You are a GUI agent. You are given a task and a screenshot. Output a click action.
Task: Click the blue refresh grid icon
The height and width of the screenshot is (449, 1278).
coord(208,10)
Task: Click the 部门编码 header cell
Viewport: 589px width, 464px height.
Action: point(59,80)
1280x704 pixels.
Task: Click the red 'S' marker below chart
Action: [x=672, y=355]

--

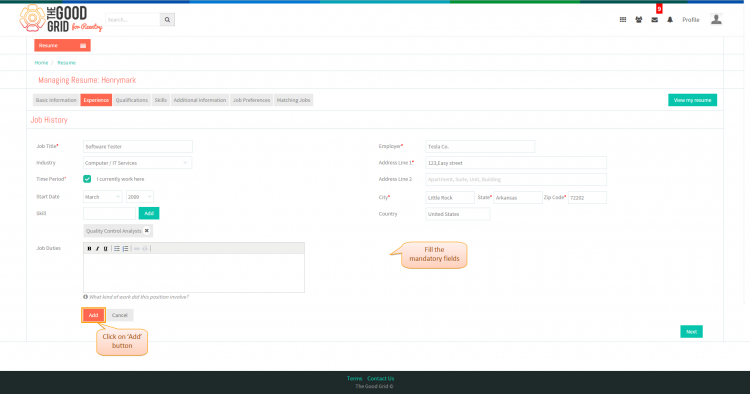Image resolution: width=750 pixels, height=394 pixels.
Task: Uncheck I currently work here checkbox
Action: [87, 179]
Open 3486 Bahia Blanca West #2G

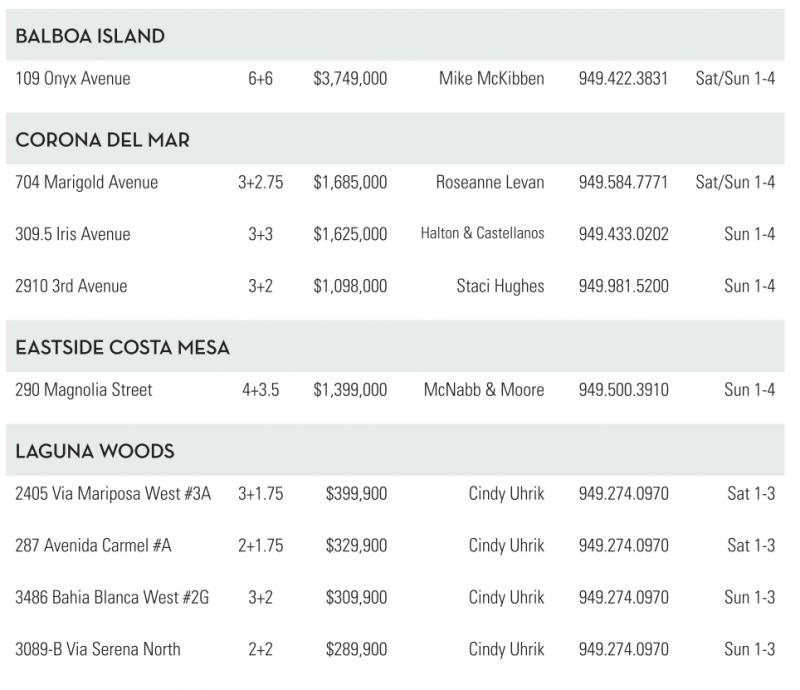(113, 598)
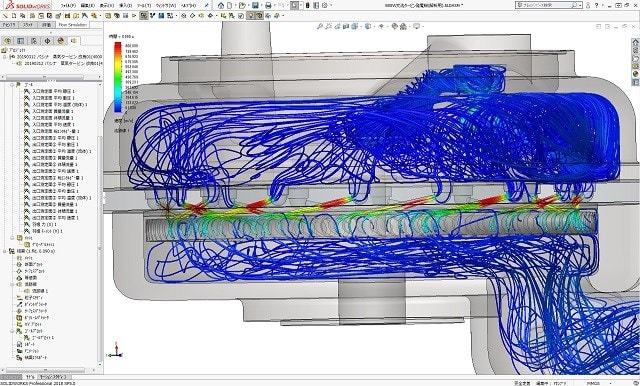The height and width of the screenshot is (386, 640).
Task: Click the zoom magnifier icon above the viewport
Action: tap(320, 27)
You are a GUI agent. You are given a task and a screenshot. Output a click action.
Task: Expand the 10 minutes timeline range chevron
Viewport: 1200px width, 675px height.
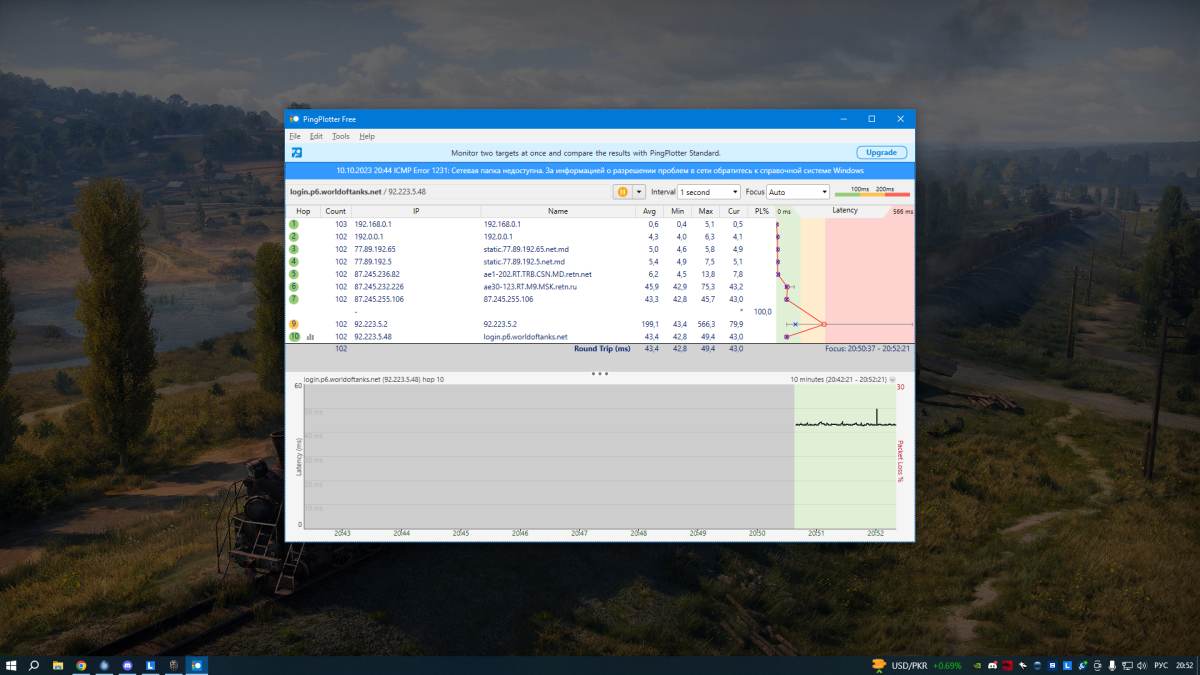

What the task requires:
Copy out exactly the lines above beginning with the line that contains "Open 3486 Bahia Blanca West #2G" and finishing with the line that contains "Viewport: 1200px width, 675px height.", including both; leave the pictures out.

Answer to the exercise:
Open 3486 Bahia Blanca West #2G

(113, 598)
The height and width of the screenshot is (386, 640).
Task: Click the zoom magnifier icon above the viewport
Action: tap(320, 27)
You are a GUI agent. You are given a task and a screenshot. Output a click action.
Task: Expand the 10 minutes timeline range chevron
Viewport: 1200px width, 675px height.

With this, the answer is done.